37 Langs de Bronpoort beklommen zij, recht tegenover zich, de treden van de stad Davids, waar de muur omhoog gaat, langs het paleis van David, en zij trokken tot aan de Waterpoort in het oosten.
38 Het tweede zangkoor, dat in tegenovergestelde richting ging en dat ik met de helft van het volk volgde, (trok) over de muur langs de Bakoventoren tot aan de brede muur,
39 langs de Efraïmpoort, de Oude Poort en de Vispoort, en langs de Chananeltoren en de Meatoren tot de Schaapspoort; zij bleven staan bij de Gevangenpoort.
40 Toen stelden de beide zangkoren zich in het huis Gods op; ook ik en de helft der leiders met mij
41 en de priesters Eljakim, Maäseja, Minjamin, Michaja, Eljoënai, Zekarja en Chananja, met trompetten;
42 voorts Maäseja, Semaja, Elazar, Uzzi, Jochanan, Malkia, Elam en Ezer.

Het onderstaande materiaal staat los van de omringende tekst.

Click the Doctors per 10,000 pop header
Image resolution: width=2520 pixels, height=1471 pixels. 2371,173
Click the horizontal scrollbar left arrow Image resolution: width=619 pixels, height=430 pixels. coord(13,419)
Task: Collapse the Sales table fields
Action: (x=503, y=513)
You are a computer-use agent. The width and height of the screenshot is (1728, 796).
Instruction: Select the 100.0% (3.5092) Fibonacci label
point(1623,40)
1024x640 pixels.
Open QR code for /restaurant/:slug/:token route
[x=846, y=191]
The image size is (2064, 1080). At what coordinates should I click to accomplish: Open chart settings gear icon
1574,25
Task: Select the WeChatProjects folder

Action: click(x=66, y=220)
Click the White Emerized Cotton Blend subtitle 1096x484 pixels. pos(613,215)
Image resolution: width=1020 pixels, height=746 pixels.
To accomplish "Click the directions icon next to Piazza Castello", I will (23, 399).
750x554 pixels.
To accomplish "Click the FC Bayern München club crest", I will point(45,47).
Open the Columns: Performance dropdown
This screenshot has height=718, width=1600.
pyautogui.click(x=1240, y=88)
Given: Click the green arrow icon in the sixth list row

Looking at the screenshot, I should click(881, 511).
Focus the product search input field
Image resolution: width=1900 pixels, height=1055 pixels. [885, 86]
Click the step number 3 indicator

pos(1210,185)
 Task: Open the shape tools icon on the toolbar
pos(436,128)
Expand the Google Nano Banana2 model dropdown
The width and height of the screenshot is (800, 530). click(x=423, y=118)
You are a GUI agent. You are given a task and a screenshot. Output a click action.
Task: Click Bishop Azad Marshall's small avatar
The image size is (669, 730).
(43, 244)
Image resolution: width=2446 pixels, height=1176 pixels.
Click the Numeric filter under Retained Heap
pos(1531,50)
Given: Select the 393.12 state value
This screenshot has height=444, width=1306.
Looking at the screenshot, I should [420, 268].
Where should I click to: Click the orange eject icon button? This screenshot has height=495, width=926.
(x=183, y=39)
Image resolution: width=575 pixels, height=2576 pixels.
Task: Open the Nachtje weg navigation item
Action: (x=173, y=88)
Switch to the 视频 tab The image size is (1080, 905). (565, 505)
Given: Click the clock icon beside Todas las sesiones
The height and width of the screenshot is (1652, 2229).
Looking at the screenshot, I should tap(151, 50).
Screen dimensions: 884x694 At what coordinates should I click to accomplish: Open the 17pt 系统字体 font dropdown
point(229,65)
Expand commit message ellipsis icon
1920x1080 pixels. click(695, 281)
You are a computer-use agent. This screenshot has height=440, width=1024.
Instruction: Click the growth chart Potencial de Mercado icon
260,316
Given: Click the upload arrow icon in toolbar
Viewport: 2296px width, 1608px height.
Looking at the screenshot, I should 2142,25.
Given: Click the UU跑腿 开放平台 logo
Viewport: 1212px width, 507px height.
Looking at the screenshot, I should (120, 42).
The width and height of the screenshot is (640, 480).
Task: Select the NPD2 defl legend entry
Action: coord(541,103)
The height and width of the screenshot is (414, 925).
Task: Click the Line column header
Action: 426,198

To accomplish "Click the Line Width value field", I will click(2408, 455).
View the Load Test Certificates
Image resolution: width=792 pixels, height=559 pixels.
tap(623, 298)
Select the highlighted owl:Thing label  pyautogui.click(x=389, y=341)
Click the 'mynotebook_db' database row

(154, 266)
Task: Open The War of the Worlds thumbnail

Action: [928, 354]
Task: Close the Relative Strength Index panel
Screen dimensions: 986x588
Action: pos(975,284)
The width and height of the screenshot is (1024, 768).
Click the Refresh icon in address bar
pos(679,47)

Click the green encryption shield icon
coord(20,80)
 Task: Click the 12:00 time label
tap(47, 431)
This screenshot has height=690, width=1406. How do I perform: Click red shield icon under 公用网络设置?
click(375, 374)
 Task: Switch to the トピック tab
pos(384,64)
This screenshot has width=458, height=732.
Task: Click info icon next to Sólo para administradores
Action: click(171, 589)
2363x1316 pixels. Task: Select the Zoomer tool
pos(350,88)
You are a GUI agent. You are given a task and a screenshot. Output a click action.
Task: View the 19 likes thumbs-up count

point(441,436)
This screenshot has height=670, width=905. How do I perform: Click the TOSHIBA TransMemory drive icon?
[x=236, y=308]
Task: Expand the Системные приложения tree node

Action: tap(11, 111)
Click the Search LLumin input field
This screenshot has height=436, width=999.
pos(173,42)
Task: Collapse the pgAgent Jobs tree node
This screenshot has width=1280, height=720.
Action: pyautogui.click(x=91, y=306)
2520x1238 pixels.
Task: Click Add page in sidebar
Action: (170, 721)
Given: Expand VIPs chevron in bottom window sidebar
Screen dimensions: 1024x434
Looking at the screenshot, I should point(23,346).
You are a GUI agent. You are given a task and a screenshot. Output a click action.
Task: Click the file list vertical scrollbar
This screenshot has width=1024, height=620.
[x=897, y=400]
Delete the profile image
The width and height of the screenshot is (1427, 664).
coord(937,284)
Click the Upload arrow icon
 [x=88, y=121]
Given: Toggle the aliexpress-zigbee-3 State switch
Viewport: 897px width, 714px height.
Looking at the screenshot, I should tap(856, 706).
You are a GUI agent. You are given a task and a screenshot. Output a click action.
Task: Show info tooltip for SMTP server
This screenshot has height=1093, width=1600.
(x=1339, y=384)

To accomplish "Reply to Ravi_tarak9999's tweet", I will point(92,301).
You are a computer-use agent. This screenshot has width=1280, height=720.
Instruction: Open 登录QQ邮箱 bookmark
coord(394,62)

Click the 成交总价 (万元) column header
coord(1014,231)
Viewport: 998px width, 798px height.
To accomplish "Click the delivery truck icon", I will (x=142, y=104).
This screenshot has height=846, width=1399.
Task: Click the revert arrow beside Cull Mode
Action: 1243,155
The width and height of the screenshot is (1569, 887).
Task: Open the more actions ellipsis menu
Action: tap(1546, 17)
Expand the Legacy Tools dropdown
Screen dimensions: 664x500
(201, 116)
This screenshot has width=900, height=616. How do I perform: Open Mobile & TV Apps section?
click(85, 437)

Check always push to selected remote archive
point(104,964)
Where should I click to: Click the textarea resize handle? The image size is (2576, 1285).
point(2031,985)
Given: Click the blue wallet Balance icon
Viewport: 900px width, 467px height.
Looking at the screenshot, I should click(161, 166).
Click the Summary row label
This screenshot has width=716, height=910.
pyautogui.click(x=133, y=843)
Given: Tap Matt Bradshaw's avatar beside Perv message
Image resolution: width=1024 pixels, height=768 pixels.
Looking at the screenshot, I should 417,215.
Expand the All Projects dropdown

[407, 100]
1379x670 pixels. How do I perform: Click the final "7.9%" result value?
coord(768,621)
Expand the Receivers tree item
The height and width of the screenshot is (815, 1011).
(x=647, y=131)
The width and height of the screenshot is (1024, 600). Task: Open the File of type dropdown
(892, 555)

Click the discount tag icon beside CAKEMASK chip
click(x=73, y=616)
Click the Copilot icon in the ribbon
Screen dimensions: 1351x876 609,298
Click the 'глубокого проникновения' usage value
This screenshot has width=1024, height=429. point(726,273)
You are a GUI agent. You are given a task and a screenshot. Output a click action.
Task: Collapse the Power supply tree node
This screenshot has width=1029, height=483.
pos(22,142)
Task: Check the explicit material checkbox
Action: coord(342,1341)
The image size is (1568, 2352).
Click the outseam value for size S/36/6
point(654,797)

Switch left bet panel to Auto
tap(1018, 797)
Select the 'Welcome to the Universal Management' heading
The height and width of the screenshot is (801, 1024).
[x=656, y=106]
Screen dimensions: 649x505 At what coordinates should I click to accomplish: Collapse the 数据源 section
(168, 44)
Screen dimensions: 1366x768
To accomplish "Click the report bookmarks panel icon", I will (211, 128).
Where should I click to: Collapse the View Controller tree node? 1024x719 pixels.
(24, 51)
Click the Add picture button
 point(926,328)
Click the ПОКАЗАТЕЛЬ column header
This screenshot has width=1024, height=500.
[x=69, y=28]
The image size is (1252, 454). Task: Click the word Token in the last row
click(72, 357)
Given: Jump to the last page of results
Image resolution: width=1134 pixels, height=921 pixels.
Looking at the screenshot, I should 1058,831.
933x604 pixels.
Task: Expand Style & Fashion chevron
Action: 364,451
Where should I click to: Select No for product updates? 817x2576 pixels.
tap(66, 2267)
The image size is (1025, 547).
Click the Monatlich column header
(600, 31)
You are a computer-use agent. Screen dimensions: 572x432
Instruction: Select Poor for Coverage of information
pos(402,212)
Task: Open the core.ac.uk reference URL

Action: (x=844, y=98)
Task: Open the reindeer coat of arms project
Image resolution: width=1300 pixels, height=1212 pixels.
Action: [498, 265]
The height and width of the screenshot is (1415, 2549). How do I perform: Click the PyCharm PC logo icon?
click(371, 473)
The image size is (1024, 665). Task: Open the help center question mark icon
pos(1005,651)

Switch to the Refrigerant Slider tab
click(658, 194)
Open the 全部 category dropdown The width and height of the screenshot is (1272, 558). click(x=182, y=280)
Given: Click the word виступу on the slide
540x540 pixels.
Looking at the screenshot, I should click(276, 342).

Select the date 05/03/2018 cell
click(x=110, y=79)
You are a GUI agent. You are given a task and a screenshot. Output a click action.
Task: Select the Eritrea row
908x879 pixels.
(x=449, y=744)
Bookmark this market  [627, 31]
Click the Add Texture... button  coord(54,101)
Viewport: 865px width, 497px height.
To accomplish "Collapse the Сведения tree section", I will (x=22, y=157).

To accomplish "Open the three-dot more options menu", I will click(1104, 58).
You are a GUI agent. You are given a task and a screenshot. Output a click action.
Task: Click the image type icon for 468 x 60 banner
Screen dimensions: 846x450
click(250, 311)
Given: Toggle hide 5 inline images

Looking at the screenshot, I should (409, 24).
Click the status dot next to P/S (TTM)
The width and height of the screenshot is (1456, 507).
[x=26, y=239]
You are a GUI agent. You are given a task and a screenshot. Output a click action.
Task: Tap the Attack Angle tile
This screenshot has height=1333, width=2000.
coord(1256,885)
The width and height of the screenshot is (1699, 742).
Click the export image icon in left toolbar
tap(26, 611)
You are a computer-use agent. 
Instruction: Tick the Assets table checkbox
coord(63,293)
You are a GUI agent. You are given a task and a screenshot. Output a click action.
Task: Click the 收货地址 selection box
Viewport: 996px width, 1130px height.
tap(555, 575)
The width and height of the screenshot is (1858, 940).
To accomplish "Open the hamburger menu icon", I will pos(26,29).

En de zangers lieten zich horen onder leiding van Jizrachja.
43 Men bracht op die dag talrijke offers; en men verheugde zich, want God had hen verheugd met grote vreugde; ook de vrouwen en de kinderen verheugden zich, zodat de vreugde van Jeruzalem van verre gehoord werd.
Zorg voor de wettelijke bijdragen
44 Te dien dage werden er mannen aangesteld over de kamers voor de voorraden, voor de heffingen, voor de eerstelingen en voor de tienden, om daarin bijeen te zamelen, naar verhouding van de akkers der steden, de wettelijke bijdragen voor de priesters en voor de Levieten; want Juda verheugde zich over de dienstdoende priesters en Levieten.
45 Zij droegen immers zorg voor de dienst van hun God en voor de reinigingen; evenzo de zangers en de poortwachters, overeenkomstig het gebod van David en zijn zoon Salomo.
46 Want in de dagen van David en Asaf, in de tijd van weleer, ligt de oorsprong van de zangers, van het loflied en de lofzangen aan God.
47 Geheel Israël gaf in de dagen van Zerubbabel en in de dagen van Nehemia de bijdragen voor de zangers en voor de poortwachters, naar de behoeften van elke dag; zij schonken heilige gaven aan de Levieten, en de Levieten schonken ze aan de zonen van Aäron.